Als Anna aufwachte, verspürte sie dasselbe Gefühl der Hoffnungslosigkeit wie jeden Morgen. Sie konnte sich gar nicht mehr erinnern, wann sie zum letzten Mal durchgeschlafen hatte. Statt dessen grübelte sie in den dunklen Nachtstunden, wie sie sich und die Kinder aus der Situation retten konnte, in die sie die Kleinen gebracht hatte.
Neben ihr schniefte Lucas ruhig vor sich hin. Manchmal drehte er sich im Schlaf um und legte seinen Arm auf sie, und sie mußte die Zähne zusammenbeißen, um nicht angewidert aus dem Bett zu springen. Aber sie wußte, was das für Konsequenzen hatte.
In den letzten Tagen hatte sich alles irgendwie beschleunigt. Seine Ausbrüche wurden immer häufiger, und es kam ihr vor, als säßen sie in einer Spirale fest, die sie mit zunehmender Geschwindigkeit in die Tiefe riß. Nur einer von ihnen würde aus dieser Tiefe zurückkehren. Wer das sein würde, wußte sie nicht.
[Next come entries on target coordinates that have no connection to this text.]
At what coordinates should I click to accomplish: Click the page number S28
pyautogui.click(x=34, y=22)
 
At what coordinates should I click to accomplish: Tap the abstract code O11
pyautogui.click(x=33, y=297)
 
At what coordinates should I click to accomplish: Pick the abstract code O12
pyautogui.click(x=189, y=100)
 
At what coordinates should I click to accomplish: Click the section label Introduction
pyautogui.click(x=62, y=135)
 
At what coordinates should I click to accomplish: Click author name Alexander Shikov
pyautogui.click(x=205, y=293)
Aber nebeneinander konnten sie keinesfalls existieren. Sie hatte einmal irgendwo von der Theorie gelesen, daß es eine Parallelwelt gab, in der jedes Lebewesen einen Parallelzwilling hatte, und wenn man diesen Zwilling jemals traf, würden beide sofort zerstört werden. So war es auch mit Lucas und ihr, nur daß ihre Vernichtung langsamer und qualvoller vor sich ging.
Sie hatten jetzt schon mehrere Tage die Wohnung nicht verlassen.
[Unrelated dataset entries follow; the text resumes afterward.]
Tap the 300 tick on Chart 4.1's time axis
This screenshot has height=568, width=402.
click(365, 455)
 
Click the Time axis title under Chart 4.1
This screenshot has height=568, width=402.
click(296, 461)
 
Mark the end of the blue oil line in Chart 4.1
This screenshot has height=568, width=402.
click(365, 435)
Als sie Adrians Stimme von der Matratze in der Zimmerecke hörte, stand sie vorsichtig auf, um ihn zu holen. Es war das beste, er weckte Lucas nicht.
Sie gingen zusammen in die Küche und bereiteten das Frühstück vor. Lucas hatte in letzter Zeit so gut wie nichts gegessen und war so stark abgemagert, daß ihm die Kleider um den Leib schlotterten. Dennoch verlangte er, daß jeden Tag zu festgelegten Zeiten drei Mahlzeiten auf dem Tisch standen.